Mientras permanecía allí, inmóvil, percibió un murmullo gutural, el ruido de un motor en marcha. Dirigió su mirada al techo. Estaba iluminado con una luz blanca como el hielo. Eran los faros de algún vehículo que apuntaban desde abajo, desde el sendero de entrada. Se escuchó el ladrido de los perros.

Jude se dirigió a la ventana y descornó la cortina.

La furgoneta aparcada delante de la casa había sido azul alguna vez, pero tenía por lo menos veinte años y era evidente que nunca la habían repintado en ese tiempo, por lo que se había desteñido hasta adquirir un extraño color ahumado. Era un Chevy, un vehículo de trabajo. Jude había desperdiciado dos años de su vida con una llave inglesa en la mano en un taller de automóviles, cobrando 1,75 dólares por hora, y se dio cuenta por el murmullo profundo y violento del motor encendido de que tenía un peso grande bajo el capó.
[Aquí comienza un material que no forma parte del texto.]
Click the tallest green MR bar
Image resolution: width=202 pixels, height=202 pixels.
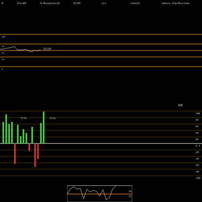pyautogui.click(x=44, y=127)
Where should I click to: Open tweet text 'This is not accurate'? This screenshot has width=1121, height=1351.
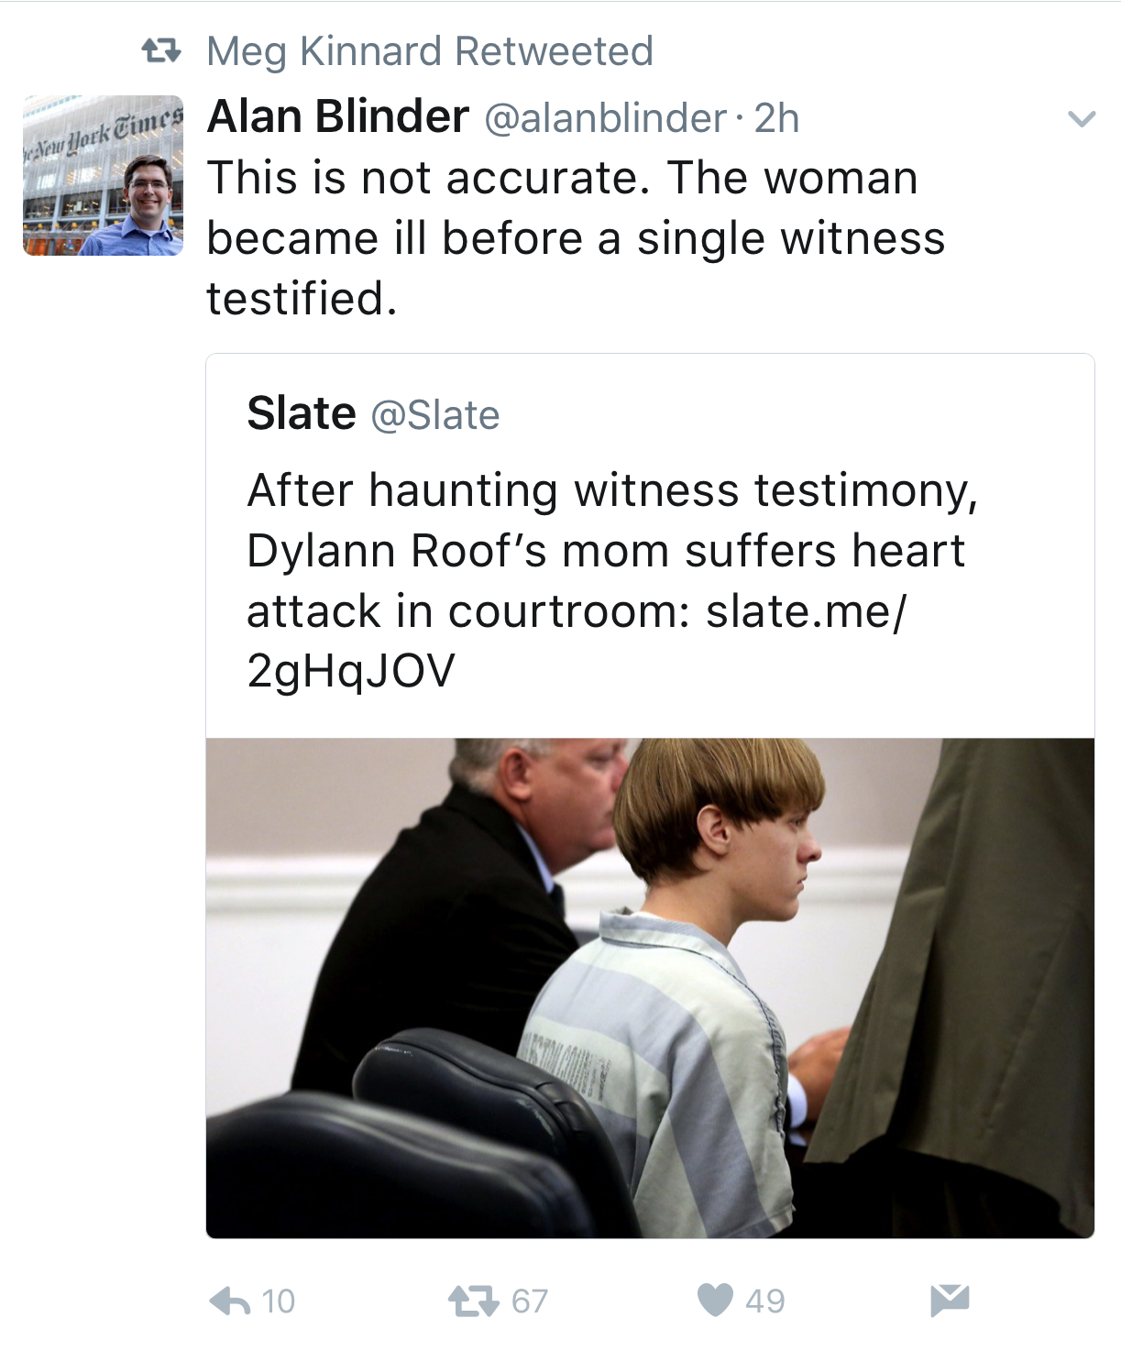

La parte delantera era agresiva y amenazante, con un ancho parachoques plateado que parecía el protector bucal de un boxeador. Había un refuerzo metálico sobre la parrilla delantera. Lo que en un primer momento había confundido con los faros era en realidad un par de reflectores agregados al protector metálico, que lanzaban dos rayos de intensa luz que brillaban en la noche. La furgoneta se alzaba más de un metro del suelo, sobre cuatro neumáticos de gran tamaño. Era un vehículo diseñado para recorrer caminos inundados, para moverse por las huellas abiertas entre los arbustos espesos del sur profundo, en lo más inaccesible de los pantanos. El motor estaba en marcha. No había nadie en la furgoneta.